Collected data entries
☆ ☆ ☆ ☆ ☆ ☆ ☆

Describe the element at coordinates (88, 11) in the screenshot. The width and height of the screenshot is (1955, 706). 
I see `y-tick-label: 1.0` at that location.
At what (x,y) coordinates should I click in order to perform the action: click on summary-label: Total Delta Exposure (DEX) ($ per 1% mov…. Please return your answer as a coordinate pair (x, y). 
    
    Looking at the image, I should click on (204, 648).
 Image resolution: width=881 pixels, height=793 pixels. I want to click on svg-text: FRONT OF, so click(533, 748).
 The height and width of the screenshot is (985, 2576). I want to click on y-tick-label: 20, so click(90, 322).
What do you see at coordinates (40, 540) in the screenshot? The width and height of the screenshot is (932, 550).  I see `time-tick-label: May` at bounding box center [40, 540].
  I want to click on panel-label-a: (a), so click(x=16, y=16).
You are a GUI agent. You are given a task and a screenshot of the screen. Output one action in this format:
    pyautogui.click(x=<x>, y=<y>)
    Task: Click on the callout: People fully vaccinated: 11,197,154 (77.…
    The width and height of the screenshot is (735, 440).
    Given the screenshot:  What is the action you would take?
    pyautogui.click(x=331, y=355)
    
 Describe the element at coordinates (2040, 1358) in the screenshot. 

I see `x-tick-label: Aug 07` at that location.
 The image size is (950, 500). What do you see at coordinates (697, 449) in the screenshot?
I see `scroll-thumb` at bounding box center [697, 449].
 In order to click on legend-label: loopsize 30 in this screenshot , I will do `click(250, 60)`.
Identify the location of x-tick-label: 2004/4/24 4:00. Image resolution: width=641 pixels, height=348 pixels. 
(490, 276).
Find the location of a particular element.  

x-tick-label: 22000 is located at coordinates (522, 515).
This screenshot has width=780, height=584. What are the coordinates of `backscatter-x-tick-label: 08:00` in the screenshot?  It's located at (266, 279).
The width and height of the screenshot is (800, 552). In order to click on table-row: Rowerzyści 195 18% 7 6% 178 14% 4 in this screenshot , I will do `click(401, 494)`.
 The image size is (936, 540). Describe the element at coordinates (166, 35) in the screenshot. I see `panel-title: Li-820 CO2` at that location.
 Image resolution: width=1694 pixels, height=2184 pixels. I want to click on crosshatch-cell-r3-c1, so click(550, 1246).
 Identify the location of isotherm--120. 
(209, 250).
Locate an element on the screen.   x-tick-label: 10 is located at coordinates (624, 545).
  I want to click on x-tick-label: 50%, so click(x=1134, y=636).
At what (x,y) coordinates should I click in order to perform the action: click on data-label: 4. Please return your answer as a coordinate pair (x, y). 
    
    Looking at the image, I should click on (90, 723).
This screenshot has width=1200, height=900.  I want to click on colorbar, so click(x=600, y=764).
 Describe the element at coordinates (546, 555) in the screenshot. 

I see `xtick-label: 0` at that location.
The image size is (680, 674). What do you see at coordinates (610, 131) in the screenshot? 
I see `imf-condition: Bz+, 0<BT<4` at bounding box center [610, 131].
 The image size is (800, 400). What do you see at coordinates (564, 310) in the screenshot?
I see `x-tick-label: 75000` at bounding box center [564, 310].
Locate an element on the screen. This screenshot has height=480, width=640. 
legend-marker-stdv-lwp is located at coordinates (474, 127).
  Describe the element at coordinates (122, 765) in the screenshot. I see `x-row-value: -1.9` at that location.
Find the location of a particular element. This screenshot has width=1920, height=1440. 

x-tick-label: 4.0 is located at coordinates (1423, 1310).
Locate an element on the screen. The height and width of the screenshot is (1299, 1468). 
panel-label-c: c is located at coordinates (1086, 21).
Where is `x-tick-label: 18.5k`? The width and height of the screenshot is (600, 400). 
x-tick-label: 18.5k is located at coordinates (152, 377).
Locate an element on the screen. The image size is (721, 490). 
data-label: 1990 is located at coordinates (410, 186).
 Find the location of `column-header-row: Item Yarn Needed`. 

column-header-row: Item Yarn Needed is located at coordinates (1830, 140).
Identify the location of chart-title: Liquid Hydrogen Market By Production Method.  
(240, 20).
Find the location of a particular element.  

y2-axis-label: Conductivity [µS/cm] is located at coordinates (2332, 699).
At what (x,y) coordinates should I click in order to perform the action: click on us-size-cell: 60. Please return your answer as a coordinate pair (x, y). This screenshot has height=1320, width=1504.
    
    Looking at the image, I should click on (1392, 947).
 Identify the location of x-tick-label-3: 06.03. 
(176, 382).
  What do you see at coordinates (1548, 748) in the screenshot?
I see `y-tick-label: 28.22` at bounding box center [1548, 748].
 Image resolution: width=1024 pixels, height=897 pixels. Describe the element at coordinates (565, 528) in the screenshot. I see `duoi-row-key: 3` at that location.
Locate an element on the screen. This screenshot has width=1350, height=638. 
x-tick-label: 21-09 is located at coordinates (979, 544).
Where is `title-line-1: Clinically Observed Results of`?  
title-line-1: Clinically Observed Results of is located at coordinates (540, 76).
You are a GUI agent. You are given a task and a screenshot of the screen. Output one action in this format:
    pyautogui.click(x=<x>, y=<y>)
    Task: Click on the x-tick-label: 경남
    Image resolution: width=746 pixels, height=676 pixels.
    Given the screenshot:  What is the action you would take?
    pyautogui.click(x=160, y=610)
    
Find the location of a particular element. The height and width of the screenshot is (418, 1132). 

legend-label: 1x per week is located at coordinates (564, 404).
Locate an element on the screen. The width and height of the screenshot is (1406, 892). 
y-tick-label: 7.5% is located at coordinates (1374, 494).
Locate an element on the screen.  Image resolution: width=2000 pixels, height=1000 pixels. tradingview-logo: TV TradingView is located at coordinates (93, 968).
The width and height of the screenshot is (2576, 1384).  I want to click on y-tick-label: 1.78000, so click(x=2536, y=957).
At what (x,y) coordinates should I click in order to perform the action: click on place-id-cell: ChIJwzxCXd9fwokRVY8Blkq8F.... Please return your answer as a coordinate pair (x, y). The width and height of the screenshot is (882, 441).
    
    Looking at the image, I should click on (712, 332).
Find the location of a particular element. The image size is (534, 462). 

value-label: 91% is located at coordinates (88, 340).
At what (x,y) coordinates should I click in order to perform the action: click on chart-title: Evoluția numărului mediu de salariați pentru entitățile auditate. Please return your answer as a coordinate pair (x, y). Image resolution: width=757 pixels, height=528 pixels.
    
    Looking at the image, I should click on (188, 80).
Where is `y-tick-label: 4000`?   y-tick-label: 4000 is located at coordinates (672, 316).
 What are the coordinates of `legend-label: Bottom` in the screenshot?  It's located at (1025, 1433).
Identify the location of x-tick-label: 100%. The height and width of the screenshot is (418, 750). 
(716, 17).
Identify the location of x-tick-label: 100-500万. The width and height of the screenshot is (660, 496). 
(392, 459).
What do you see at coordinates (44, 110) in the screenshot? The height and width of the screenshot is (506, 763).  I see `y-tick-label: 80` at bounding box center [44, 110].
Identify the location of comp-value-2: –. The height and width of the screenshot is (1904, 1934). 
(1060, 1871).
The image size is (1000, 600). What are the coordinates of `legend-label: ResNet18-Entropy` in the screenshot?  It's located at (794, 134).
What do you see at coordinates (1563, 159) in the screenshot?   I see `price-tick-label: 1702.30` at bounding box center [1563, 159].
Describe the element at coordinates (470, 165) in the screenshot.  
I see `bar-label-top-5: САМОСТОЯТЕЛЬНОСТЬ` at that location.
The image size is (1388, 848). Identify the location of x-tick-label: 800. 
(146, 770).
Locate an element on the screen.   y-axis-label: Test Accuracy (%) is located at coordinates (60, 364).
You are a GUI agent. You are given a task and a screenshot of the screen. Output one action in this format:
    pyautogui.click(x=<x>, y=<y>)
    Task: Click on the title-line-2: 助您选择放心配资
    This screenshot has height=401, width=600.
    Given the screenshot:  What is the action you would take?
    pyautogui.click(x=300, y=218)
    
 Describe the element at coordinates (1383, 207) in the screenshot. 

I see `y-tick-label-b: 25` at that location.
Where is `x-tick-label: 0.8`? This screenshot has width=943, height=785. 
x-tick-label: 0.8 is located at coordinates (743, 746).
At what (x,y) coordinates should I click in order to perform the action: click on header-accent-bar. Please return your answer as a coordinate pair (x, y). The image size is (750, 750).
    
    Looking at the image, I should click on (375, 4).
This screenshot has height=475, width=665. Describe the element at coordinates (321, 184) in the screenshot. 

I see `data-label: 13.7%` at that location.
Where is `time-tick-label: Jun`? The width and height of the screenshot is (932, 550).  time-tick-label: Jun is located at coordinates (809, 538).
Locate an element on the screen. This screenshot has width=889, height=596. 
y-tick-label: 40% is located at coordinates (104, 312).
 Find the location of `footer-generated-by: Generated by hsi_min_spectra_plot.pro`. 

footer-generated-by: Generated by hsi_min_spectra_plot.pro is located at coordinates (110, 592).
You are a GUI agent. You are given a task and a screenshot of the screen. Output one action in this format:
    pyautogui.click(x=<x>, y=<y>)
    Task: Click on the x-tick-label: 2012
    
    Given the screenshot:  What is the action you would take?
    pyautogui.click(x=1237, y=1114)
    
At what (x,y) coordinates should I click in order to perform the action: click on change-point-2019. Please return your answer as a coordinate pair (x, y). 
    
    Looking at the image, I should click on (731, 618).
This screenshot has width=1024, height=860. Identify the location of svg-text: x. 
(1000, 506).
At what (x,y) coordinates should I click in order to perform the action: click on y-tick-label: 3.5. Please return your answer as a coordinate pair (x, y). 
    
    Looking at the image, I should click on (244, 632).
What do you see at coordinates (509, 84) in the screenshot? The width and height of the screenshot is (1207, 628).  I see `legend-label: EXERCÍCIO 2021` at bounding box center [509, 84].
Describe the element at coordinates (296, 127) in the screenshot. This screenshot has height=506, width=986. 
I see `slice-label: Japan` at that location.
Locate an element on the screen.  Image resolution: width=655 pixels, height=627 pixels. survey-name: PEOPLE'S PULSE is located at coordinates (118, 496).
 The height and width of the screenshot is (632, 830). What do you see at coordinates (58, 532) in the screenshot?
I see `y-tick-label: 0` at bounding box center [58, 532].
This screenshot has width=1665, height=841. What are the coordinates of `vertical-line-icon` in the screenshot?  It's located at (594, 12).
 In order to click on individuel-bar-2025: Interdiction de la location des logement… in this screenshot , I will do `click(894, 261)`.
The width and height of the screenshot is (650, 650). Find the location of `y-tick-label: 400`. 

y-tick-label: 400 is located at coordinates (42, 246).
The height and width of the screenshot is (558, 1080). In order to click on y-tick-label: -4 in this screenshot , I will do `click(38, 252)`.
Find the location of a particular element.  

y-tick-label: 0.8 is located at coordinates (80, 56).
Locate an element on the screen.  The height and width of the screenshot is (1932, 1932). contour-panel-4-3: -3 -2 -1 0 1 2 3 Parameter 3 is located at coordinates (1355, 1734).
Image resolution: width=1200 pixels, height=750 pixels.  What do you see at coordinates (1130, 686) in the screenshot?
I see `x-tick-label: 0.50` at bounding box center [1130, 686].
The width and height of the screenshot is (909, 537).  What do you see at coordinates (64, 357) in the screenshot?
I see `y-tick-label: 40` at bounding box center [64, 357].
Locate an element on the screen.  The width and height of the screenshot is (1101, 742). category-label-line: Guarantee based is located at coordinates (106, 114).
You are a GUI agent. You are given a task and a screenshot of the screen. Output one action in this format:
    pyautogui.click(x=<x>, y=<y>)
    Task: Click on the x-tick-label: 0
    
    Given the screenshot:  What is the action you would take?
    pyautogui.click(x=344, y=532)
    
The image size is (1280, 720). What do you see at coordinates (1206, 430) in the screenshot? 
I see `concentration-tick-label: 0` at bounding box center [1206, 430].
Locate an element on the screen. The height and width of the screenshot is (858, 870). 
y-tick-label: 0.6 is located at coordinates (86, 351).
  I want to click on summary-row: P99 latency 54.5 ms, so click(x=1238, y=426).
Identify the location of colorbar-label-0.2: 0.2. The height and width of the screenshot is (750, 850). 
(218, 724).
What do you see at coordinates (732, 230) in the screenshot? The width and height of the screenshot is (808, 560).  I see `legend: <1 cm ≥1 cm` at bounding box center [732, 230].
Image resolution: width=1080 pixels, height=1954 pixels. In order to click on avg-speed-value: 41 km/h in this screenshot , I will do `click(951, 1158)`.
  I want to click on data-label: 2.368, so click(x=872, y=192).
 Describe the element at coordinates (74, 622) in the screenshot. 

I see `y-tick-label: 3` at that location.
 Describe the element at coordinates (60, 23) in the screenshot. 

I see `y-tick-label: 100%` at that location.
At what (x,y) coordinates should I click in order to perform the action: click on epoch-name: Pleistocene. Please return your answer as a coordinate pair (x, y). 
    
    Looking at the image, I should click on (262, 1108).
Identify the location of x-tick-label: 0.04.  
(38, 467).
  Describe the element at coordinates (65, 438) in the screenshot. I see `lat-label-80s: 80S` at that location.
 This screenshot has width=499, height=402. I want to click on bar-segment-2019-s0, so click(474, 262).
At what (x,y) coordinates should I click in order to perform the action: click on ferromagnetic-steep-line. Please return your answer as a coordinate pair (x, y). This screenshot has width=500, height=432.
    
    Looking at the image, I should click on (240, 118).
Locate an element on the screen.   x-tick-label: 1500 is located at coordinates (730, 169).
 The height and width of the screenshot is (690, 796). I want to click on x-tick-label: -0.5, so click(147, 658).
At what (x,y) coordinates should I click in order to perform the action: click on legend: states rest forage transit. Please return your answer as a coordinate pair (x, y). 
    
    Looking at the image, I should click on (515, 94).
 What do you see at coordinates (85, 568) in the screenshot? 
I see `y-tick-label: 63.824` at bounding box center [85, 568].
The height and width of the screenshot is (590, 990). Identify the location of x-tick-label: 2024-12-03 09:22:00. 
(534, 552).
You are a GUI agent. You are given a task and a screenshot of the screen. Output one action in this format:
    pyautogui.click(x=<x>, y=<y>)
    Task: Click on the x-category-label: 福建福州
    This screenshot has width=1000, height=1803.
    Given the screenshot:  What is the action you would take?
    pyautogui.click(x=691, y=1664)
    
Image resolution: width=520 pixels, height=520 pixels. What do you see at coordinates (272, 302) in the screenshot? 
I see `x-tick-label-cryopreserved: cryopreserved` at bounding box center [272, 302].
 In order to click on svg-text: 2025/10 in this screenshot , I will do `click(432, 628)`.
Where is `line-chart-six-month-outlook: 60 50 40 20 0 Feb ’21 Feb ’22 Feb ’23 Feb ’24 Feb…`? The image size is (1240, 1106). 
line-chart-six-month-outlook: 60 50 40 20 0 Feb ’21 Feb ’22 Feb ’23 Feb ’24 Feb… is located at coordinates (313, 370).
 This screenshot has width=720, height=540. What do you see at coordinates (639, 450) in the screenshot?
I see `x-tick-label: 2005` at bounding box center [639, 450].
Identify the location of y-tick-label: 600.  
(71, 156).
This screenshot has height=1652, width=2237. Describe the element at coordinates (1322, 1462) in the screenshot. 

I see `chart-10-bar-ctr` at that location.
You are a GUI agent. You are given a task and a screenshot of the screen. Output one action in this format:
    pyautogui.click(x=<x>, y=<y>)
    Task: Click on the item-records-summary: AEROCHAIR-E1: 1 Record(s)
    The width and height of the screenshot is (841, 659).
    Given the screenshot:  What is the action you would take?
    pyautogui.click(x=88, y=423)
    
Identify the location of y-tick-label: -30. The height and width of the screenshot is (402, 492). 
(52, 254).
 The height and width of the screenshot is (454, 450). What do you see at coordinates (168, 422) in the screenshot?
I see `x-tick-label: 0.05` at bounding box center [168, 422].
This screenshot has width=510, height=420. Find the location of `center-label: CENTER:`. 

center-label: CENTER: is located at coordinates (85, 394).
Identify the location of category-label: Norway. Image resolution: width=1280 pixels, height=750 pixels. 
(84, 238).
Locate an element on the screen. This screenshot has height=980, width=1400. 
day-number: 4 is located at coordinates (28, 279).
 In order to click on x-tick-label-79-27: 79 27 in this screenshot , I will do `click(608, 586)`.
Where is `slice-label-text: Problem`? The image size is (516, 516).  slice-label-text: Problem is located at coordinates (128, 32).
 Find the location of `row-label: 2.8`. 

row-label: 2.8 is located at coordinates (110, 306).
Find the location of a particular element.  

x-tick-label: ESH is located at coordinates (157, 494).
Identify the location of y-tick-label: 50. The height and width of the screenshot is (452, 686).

☆ ☆ ☆ ☆ ☆ ☆ ☆

Rewrite the records from the line with "on epoch-name: Pleistocene." to the line with "Looking at the image, I should click on (262, 1108).", changing "Pleistocene" to "Holocene" and leaving everything else as it is.

# Response:
At what (x,y) coordinates should I click in order to perform the action: click on epoch-name: Holocene. Please return your answer as a coordinate pair (x, y). 
    
    Looking at the image, I should click on (262, 1108).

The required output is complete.